Somewhere below are a line with "A fost retrasă Politica P-8.10 (34, 1947)" and a later line with "A fost actualizată Solicitarea pentru acreditare F01-PR-14". Output exactly those lines and all lines between them.
[[ Listed records, beginning ]]
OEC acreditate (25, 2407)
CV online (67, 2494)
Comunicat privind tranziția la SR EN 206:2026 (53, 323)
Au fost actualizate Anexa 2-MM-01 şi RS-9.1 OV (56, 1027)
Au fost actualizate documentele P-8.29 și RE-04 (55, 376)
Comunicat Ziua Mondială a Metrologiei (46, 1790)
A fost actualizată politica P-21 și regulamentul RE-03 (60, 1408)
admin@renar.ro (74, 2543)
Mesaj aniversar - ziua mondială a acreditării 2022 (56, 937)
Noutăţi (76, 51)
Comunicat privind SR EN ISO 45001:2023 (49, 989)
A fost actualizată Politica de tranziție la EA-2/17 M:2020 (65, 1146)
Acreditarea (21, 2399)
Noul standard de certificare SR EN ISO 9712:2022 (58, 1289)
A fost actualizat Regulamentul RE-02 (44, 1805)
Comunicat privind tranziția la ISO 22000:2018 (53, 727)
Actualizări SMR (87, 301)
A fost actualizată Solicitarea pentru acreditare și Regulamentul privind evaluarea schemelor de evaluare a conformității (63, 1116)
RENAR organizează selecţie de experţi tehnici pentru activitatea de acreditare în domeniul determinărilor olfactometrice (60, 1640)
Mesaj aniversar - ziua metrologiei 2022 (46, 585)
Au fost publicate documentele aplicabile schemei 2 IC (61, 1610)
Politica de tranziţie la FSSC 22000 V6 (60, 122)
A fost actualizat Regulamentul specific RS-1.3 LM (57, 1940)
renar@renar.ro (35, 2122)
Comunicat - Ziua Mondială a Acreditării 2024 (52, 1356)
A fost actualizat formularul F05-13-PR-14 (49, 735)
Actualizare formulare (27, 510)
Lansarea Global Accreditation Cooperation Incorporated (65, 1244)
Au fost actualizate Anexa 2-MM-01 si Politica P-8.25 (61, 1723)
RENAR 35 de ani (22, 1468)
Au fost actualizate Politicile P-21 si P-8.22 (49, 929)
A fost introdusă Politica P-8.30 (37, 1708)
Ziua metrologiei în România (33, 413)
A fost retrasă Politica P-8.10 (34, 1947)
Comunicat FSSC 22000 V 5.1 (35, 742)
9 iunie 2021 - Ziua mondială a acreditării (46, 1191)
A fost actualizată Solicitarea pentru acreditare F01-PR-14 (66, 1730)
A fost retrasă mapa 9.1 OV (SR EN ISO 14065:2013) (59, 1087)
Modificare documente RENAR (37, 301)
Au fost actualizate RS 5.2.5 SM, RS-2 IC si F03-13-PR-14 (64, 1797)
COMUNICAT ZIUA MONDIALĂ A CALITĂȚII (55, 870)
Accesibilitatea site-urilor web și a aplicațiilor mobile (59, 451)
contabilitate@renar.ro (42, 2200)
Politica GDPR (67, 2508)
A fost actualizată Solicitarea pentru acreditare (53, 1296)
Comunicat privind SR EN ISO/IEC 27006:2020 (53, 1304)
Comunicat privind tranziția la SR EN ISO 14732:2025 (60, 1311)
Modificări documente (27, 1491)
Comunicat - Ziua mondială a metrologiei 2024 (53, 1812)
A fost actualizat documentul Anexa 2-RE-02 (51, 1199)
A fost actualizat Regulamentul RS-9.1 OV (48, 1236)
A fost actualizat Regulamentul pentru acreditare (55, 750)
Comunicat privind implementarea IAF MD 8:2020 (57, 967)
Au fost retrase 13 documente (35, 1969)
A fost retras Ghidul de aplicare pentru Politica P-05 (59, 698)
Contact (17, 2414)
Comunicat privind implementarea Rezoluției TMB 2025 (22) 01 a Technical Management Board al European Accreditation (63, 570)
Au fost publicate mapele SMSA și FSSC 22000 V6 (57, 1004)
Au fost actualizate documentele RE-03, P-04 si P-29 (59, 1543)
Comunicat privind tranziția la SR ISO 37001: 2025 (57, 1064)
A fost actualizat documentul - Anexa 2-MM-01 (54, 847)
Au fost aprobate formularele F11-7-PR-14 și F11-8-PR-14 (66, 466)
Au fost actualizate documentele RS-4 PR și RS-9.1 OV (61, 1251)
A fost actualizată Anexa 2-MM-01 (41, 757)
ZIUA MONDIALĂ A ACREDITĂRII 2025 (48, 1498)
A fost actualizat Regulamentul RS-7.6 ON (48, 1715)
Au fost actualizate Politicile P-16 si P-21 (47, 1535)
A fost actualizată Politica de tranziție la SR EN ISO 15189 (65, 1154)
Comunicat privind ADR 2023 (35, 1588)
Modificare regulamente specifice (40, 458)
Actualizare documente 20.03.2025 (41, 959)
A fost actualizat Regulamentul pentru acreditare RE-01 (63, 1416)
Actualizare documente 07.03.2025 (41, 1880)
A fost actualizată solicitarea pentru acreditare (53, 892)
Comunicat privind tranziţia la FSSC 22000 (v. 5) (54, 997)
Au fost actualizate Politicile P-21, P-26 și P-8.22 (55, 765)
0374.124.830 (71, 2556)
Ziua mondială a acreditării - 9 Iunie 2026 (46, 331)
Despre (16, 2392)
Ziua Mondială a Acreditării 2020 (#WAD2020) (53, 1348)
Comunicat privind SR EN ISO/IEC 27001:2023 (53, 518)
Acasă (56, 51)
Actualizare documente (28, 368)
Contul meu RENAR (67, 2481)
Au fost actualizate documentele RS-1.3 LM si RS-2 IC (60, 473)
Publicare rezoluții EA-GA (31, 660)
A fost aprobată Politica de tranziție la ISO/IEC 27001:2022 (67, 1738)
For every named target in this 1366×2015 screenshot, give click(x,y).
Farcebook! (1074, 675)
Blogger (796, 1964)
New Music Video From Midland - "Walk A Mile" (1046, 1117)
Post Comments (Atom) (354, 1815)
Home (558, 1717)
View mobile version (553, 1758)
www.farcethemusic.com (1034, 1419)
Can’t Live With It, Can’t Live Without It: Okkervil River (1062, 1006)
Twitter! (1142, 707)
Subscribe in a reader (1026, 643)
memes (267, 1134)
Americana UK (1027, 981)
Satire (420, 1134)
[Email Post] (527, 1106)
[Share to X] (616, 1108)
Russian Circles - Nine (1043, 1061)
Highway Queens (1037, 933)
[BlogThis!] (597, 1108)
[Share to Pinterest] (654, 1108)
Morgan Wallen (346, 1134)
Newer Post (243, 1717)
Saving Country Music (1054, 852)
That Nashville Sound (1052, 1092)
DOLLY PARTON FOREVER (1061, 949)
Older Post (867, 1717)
[[ Listed records, end ]]
Reply to the task:
A fost retrasă Politica P-8.10 (34, 1947)
Comunicat FSSC 22000 V 5.1 (35, 742)
9 iunie 2021 - Ziua mondială a acreditării (46, 1191)
A fost actualizată Solicitarea pentru acreditare F01-PR-14 (66, 1730)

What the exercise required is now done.